The Babadook is a powerful and disturbing film that illustrates the way in which grief and pain can manifest themselves in our everyday life and become metaphysical forces of terror that embody destructive emotions. Aside from this central idea, the picture also impresses with its employment of archival horror movie footage that suggests at the underlying tensions within the narrative. The best example of this comes in the third act as single Mother, Amelia Vanek (Essie Davis) watches a small moment from the segment “The Drop of Water”, which comes from Mario Bava’s Black Sabbath. The scene depicts a dead old woman coming back to life as she starts to terrorise her young carer and nurse.
The small instance hints at Vanek’s boiling anger and fury as she becomes fully possessed by the Babadook. Director Jennifer Kent cleverly keeps the shot of the old woman from Black Sabbath in the background of the frame and Davis’ terrifying facial expression in the foreground, which elegantly communicates the relationship between the two elements.
Moreover, the titular creature is fascinating for the following reasons. In the narrative, the Babadook refers to a supernatural entity in a pop-up storybook who preys on people who become aware of his existence. He is a towering and lanky figure who wears a top hat and has long pointed fingers. There is a scene where the monster’s clothes appear in the background of the frame when Vanek is conversing with a group of police officers. The scene has echoes of the dream/reality melding hospital sequence in the original Nightmare on Elm Street.
The stop motion effects that are employed for the creature’s manifestations serve to remind the audience of its storybook roots as well as place it in the cannon of Ray Harryhausen’s immortal creature effects. However, the biggest inspiration for the Babadook seems to be early Hollywood. On the one hand, one could argue that the monster looks like a creation of Germen Expressionism with its long contorted hands. Most interestingly, Kent has cited that Lon Chaney’s “The Man in the Beaver Hat” from the lost 1927 silent film “London After Midnight” was an inspiration in the conception of the creature in its humanoid form.

++++++++++

PROBLEM A
Answer these from the review of The Babadook:
(i) Which segment of Black Sabbath does Amelia Vanek watch in the third act?
(ii) What does the Babadook wear on his head?
(iii) From which lost 1927 silent film does the figure Kent cited come?
PROBLEM B
Please list every real person named in the review of The Babadook, leaving out fictional characters.

++++++++++

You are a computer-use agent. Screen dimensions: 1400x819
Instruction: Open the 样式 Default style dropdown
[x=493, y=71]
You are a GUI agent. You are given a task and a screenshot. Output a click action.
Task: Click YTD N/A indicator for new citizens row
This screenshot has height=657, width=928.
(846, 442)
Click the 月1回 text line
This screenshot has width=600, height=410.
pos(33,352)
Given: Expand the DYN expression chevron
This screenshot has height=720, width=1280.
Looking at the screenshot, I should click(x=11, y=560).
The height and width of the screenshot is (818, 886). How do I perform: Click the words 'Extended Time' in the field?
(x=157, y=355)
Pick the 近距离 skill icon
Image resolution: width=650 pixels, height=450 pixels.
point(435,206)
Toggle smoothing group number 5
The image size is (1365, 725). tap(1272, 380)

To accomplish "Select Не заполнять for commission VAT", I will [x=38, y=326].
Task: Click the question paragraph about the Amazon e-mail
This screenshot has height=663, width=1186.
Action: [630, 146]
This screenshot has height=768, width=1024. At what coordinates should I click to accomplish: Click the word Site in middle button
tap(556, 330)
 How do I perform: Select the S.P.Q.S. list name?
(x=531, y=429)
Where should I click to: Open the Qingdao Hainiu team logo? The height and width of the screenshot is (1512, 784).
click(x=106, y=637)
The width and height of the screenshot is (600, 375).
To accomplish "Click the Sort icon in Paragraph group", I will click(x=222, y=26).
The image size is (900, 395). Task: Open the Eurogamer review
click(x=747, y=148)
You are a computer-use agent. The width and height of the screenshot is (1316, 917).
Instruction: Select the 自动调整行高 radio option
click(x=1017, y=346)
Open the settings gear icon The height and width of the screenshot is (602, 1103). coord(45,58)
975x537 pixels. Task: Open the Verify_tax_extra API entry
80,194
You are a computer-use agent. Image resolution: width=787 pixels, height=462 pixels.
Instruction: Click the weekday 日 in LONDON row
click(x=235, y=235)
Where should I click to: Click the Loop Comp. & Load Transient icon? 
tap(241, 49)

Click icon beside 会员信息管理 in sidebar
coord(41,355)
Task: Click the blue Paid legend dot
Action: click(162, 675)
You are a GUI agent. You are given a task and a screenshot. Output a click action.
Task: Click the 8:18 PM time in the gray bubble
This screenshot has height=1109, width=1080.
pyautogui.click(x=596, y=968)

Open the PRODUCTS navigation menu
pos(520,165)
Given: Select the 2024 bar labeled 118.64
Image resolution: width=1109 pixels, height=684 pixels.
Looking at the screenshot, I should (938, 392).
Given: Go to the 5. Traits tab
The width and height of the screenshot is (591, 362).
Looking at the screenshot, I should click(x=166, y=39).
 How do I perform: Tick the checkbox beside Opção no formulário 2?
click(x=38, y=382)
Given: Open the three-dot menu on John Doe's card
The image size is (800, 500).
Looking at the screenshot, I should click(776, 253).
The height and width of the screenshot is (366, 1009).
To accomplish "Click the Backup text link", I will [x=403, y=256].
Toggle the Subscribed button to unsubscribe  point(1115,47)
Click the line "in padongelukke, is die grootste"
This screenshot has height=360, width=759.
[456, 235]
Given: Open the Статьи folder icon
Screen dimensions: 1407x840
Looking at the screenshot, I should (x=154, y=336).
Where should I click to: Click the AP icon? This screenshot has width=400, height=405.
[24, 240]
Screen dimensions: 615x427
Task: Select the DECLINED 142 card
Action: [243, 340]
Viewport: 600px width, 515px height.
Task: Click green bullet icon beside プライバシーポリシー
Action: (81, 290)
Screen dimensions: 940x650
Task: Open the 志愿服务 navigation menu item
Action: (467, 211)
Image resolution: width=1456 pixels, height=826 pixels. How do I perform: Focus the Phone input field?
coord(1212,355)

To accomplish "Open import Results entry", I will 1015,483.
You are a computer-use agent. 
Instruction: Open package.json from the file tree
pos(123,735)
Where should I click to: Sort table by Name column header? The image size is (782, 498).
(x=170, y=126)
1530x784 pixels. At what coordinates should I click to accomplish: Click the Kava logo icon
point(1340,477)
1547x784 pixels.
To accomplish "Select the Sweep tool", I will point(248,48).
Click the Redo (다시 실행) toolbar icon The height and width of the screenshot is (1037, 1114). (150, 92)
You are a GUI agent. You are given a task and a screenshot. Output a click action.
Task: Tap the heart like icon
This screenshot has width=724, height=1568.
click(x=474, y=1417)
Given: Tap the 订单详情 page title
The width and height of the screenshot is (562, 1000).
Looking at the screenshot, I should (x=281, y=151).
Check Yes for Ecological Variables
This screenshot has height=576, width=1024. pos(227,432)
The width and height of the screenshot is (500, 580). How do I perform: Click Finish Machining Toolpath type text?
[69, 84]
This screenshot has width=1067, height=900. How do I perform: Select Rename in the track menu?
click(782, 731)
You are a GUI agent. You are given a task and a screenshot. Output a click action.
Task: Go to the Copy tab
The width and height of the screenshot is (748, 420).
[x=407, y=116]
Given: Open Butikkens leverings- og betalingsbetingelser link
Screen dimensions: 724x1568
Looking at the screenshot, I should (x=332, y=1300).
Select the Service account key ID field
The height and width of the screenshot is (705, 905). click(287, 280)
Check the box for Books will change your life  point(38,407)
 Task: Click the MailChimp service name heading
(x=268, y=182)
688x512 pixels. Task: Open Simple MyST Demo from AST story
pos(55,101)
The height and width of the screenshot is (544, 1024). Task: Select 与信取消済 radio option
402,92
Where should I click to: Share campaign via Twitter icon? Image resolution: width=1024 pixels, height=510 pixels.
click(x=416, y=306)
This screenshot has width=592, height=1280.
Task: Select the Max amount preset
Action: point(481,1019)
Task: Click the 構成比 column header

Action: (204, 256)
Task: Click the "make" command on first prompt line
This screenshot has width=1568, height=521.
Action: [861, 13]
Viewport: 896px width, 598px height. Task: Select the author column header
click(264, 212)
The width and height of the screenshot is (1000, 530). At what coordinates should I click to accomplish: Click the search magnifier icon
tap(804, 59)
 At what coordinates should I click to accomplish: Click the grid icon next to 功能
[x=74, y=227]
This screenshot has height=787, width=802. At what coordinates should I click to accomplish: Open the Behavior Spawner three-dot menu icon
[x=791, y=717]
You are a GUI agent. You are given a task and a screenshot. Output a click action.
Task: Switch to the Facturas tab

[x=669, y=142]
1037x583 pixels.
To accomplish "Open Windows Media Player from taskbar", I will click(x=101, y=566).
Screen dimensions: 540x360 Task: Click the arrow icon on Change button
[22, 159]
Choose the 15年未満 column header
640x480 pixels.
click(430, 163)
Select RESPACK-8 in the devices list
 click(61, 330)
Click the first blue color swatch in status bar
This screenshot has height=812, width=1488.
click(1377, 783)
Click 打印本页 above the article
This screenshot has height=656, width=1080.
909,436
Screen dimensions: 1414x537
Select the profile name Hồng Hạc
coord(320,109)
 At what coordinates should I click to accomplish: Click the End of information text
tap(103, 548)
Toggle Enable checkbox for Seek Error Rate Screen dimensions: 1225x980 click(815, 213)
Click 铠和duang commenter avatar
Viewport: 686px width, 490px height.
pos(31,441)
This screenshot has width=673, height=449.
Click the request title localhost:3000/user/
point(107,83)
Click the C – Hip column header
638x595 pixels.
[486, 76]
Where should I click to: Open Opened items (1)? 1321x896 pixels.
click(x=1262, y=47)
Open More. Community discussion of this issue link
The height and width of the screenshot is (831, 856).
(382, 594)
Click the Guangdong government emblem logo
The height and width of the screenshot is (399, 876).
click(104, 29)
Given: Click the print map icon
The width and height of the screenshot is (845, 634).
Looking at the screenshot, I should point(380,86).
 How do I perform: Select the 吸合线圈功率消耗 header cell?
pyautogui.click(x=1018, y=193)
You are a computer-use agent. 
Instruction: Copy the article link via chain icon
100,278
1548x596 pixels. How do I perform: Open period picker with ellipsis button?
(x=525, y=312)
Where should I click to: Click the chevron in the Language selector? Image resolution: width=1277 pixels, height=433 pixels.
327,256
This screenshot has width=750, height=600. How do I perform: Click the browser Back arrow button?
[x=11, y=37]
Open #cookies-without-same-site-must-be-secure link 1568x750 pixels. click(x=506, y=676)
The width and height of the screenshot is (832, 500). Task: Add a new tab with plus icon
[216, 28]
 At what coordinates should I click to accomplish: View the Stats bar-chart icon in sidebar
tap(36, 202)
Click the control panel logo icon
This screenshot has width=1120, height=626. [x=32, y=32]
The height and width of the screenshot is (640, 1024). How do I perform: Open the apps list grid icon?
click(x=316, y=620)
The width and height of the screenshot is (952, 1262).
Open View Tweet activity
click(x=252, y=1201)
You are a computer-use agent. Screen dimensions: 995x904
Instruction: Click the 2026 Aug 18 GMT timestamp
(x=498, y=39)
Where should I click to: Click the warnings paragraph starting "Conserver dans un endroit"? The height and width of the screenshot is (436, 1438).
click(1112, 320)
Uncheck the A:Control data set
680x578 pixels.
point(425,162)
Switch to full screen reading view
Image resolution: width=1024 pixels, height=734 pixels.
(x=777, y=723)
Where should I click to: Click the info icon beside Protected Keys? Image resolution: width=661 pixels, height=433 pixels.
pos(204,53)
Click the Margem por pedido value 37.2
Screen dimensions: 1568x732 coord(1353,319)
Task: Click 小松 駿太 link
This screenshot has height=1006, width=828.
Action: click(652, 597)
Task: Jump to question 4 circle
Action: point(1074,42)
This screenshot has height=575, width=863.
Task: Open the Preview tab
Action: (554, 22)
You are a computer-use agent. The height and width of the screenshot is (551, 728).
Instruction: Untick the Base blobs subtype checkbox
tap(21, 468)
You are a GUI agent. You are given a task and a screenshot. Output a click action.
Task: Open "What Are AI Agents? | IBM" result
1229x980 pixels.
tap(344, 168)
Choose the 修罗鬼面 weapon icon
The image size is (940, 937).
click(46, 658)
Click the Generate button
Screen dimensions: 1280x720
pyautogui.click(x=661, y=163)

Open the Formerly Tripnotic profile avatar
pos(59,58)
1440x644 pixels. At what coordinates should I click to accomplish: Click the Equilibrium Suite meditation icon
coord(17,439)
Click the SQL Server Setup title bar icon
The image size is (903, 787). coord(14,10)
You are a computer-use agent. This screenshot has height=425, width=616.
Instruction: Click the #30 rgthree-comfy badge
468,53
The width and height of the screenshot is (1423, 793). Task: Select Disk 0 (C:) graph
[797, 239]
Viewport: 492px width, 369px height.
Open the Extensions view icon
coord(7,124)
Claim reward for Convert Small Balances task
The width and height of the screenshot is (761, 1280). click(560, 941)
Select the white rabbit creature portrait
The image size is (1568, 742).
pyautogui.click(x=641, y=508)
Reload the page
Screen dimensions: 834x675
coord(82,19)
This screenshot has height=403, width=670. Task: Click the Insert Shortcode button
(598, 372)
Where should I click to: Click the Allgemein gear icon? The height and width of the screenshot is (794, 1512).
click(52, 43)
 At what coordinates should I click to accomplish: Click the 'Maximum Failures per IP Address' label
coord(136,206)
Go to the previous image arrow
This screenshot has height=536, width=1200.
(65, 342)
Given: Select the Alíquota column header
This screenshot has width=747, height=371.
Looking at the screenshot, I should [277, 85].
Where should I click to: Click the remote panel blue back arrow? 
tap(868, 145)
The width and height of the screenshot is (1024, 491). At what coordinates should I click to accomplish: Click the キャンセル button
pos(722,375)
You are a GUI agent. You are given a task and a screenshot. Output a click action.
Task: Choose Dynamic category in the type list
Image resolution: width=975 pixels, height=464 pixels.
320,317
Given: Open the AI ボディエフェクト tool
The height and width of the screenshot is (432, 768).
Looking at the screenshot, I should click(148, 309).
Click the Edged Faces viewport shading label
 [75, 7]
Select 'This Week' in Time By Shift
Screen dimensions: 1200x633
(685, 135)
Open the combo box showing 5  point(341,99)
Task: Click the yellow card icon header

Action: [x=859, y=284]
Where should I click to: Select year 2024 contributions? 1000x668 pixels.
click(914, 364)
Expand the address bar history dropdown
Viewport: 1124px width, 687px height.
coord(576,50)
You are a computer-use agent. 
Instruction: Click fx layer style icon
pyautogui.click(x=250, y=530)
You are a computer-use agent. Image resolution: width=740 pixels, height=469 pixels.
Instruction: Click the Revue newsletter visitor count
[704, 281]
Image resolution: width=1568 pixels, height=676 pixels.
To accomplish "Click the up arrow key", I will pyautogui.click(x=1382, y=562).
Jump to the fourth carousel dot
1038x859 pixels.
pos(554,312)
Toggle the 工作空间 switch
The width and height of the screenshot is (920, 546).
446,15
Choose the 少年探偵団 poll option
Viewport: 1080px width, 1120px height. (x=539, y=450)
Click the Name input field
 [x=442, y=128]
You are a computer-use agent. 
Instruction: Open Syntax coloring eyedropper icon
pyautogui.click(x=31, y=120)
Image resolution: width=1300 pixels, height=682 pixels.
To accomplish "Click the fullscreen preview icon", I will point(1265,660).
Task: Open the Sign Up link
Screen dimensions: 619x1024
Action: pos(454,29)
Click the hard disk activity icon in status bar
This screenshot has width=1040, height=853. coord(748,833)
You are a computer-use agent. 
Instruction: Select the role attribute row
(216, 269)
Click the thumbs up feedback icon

++++++++++

TASK OUTPUT A
(i) "The Drop of Water"
(ii) A top hat
(iii) "London After Midnight"

TASK OUTPUT B
Essie Davis
Mario Bava
Jennifer Kent
Ray Harryhausen
Lon Chaney